Skoro mówimy o imionach, skąd Agata? Czy może imię po przodkini?

- Nie, to było inaczej: moja mama, kiedy była w ciąży, stwierdziła, że to na pewno będzie córka, że to Agata i że będzie uparta. Miała takie przeczucie i wszystko się sprawdziło.

Czy Agata Buzek ma w sobie coś z wiedźmy - czytaj na następnej stronie >>>

Agata znaczy dobro i szlachetność, ale Baba Jaga to też od Agaty... Znajduje pani w sobie te bieguny? Bywa pani wiedźmą?

- Może się zdarzyć. Chociaż myślę, że dość rzadko.

Kieruje się pani czasem jakąś nieracjonalną siłą w decyzjach życiowych lub budowaniu roli? Intuicja, emocje?

- Tak, bardzo często. W ogóle uważam, że większość ważnych decyzji nie wynika z rozważań racjonalnych, lecz tego, co czuje się na ten temat. Odczucie jest ważniejsze, tylko trzeba mieć do niego dostęp. Ludzie często bronią przed czystym odczuciem albo nie mają do niego dostępu. Wydaje nam się, że aby ujrzeć, co w danej sytuacji jest lepsze, dobrze jest przeanalizować wszystkie za i przeciw, rozważyć je. Ale w rezultacie i tak najlepiej podpowiada serce.

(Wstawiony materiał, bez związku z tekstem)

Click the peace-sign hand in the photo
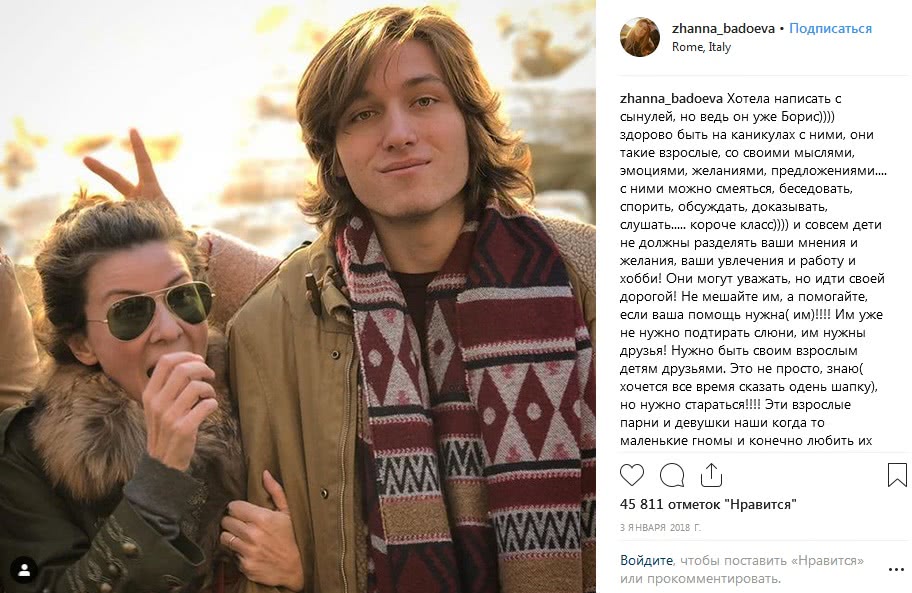This screenshot has height=593, width=912. [131, 170]
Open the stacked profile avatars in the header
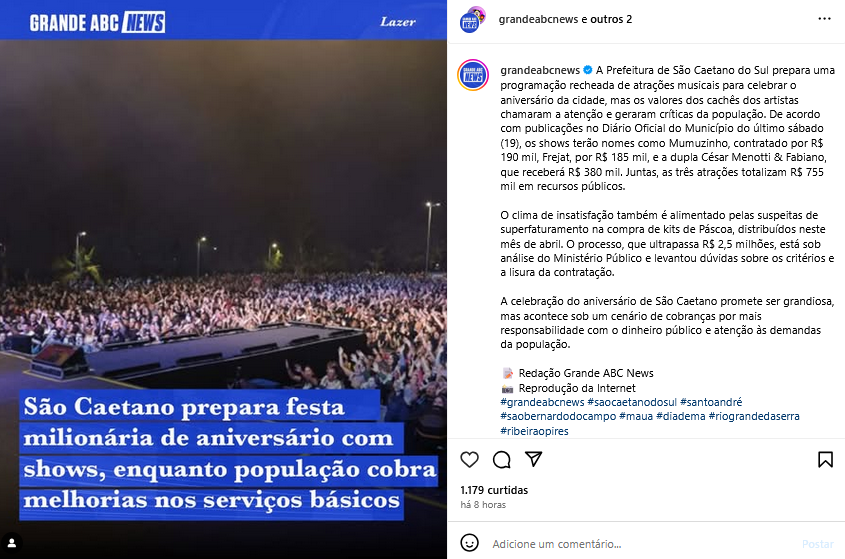Viewport: 845px width, 559px height. (x=472, y=20)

Ma pani silną więź z mamą?

- Tak, mam bardzo bliski kontakt z mamą, taki matka - córka, ale też bardzo przyjacielski. Rozmawiamy o wielu rzeczach i towarzyszymy sobie w trudnych momentach, ale to co najważniejsze: po prostu bardzo lubimy spędzać ze sobą czas. Mama przyjeżdża czasem do mnie na kilka tygodni i żyjemy sobie razem. To jest wesołe, bezkonfliktowe, spokojne przebywanie razem. I zwykle nie wystarcza tego czasu, żeby robić wszystkie rzeczy które planowałyśmy... Wiem, że to nie jest przeciętne i że mam niesamowite szczęście. Mama potrafiła naszą relację zbudować, ja potem mogłam ją podchwycić i rozwijać.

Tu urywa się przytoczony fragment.